PROVIDED DATA Start Marker
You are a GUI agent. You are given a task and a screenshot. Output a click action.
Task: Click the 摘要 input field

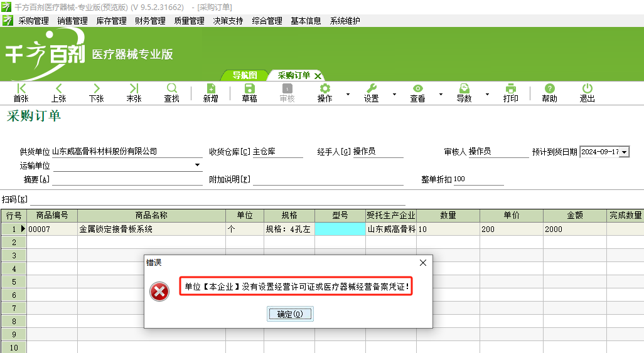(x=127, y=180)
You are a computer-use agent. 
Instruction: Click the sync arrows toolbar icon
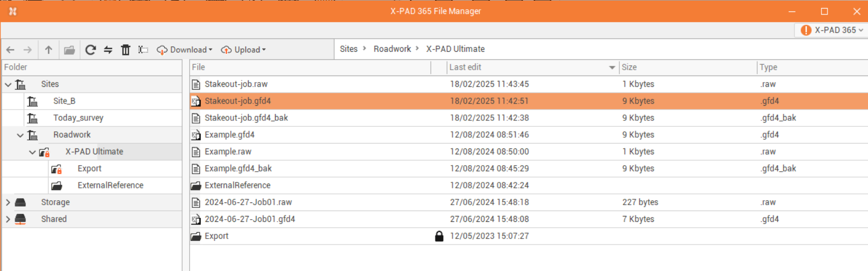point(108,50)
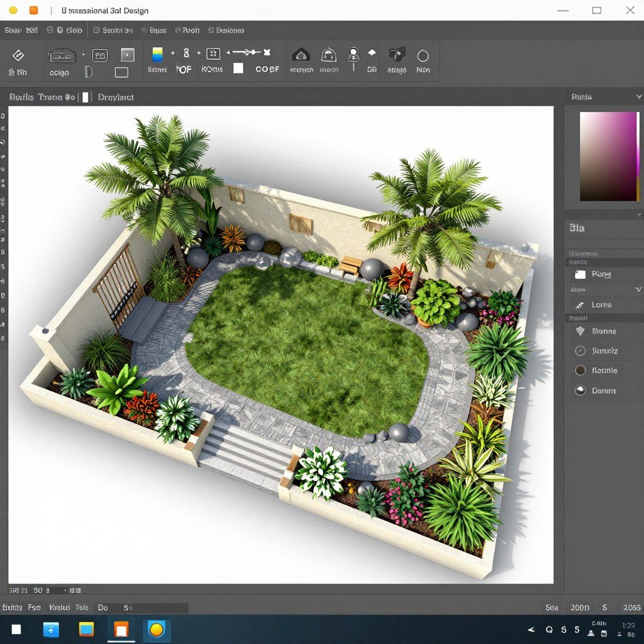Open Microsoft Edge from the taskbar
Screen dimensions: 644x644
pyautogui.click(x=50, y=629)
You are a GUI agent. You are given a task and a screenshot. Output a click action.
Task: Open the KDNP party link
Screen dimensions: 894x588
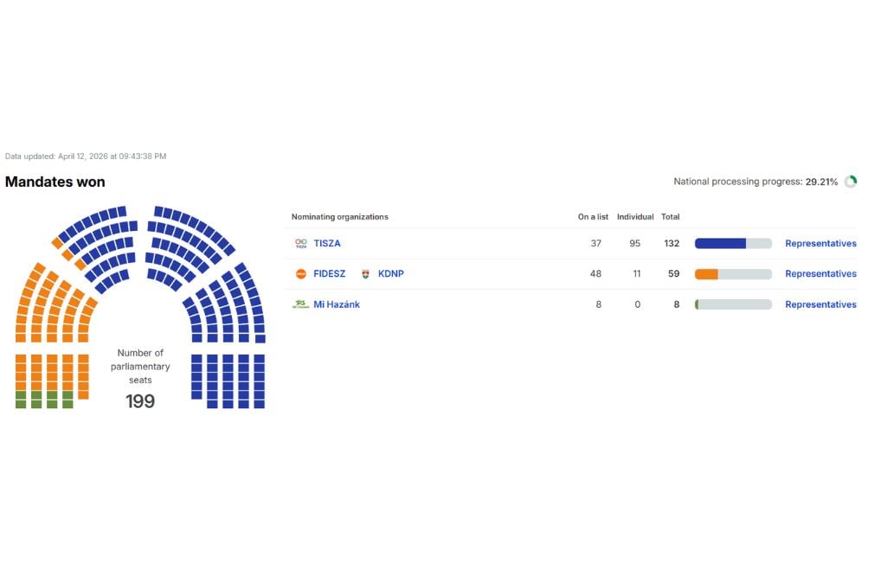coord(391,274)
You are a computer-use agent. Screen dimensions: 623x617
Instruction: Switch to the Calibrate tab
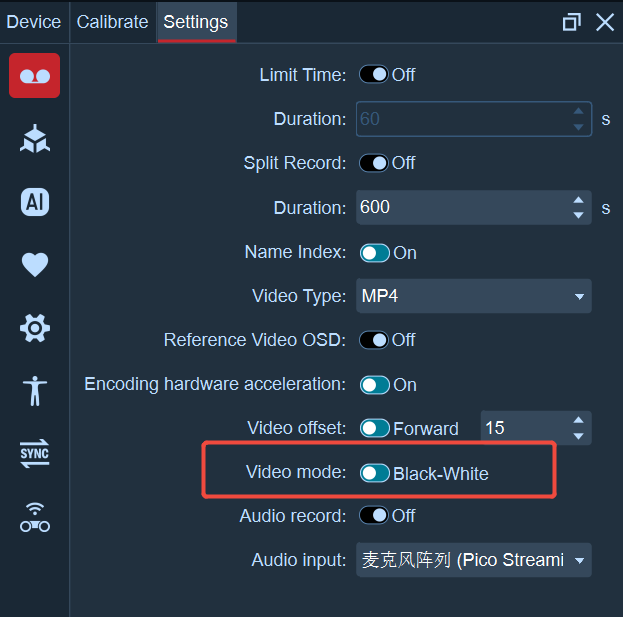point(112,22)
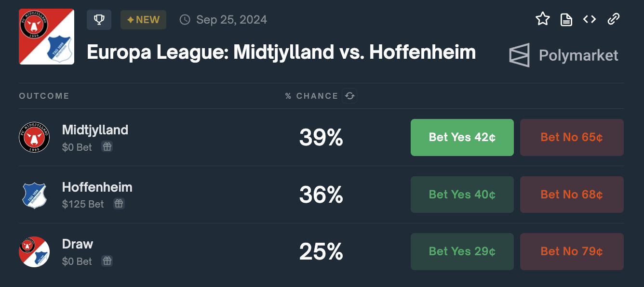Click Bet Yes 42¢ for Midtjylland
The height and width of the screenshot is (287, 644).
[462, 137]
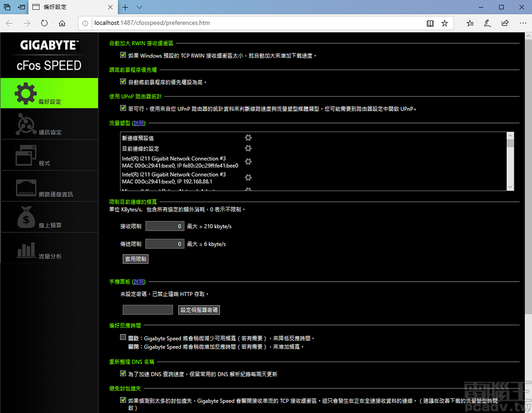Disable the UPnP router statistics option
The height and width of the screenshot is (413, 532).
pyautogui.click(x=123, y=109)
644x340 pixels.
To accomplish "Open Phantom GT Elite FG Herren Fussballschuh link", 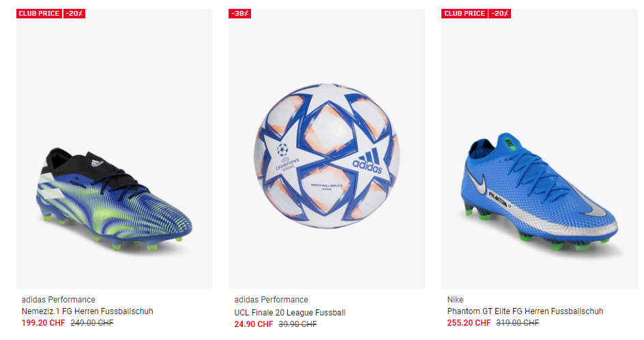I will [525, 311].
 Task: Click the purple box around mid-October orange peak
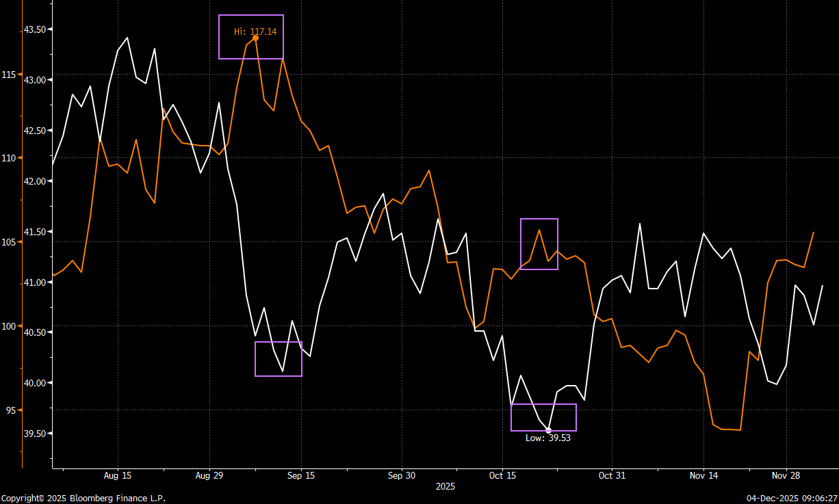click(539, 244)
PROVIDED DATA End Marker
# EXERCISE REQUIREMENTS:
Leaving every picture out, write out exactly the lines from the beginning of the listing above to the line with "You are a computer-use agent. Screen", inclusive.

# TASK RESPONSE:
You are a GUI agent. You are given a task and a screenshot. Output a click action.
Task: Click the 摘要 input field

(x=127, y=180)
You are a computer-use agent. 
Instruction: Click the sync arrows toolbar icon
point(108,50)
Open Microsoft Edge from the taskbar
Screen dimensions: 644x644
pyautogui.click(x=50, y=629)
You are a GUI agent. You are given a task and a screenshot. Output a click action.
Task: Open the KDNP party link
Screen dimensions: 894x588
coord(391,274)
You are a computer-use agent. Screen dimensions: 623x617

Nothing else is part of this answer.